Start of Supplied data

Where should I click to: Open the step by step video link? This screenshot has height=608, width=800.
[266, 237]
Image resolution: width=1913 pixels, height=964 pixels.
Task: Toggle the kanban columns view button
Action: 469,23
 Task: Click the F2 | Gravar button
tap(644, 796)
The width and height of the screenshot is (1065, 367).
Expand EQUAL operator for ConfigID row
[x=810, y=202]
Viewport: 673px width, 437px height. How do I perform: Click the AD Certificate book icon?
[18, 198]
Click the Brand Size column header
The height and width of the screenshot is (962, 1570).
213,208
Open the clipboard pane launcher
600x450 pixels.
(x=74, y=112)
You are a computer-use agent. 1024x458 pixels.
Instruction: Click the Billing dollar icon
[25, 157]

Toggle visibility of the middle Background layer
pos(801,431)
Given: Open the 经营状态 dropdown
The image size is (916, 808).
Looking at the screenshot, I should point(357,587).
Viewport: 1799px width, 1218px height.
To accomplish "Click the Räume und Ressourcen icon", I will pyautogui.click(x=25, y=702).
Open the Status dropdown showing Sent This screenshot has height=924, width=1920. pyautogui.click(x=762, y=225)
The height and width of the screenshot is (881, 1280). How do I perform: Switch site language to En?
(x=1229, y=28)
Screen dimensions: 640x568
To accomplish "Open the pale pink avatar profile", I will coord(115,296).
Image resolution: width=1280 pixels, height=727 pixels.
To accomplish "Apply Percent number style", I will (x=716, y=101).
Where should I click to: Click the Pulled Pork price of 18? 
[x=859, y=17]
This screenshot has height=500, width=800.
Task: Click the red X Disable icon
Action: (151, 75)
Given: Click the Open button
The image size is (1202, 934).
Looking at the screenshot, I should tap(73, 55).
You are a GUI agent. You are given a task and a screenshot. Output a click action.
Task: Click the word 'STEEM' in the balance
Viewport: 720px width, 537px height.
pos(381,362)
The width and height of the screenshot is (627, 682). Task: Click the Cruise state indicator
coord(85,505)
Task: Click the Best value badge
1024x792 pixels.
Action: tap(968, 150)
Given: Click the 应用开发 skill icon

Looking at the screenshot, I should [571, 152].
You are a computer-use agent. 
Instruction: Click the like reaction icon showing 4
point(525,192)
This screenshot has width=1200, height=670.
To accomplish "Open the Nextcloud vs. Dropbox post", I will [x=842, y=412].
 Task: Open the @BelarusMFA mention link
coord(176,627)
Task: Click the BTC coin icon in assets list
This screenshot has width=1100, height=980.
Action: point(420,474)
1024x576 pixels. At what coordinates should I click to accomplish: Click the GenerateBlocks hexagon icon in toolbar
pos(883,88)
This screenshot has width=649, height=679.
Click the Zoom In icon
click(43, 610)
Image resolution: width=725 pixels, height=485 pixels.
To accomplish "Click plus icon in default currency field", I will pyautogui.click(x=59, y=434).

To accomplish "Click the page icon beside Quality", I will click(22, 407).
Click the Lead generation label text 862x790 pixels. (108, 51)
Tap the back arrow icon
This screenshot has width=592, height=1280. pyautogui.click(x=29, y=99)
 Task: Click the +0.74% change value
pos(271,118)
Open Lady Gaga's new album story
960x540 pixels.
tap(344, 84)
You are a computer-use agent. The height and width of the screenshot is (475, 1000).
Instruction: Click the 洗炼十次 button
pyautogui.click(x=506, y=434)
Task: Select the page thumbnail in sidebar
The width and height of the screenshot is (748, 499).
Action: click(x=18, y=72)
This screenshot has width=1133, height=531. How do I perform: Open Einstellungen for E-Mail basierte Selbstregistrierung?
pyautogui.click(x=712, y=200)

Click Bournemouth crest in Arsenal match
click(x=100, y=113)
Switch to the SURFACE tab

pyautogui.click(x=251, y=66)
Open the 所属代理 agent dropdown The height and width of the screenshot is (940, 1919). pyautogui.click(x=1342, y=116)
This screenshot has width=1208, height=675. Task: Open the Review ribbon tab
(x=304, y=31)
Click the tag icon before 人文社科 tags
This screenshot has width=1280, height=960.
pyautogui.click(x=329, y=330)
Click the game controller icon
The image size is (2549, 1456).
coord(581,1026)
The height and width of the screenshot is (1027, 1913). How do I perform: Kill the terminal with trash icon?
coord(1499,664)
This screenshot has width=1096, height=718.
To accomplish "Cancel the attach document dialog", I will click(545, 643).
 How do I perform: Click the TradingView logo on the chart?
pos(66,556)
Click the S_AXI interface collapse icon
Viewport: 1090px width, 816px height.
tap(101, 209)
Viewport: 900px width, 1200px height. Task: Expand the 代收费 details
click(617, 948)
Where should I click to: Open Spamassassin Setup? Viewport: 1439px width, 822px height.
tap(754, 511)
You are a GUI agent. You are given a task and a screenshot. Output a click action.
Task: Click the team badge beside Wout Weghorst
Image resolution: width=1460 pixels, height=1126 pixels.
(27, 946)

End of Supplied data

What to do = Where does the word "beside" appear in the records above? Return every line that holds it.

Exercise solution =
To accomplish "Click the page icon beside Quality", I will click(22, 407).
Task: Click the team badge beside Wout Weghorst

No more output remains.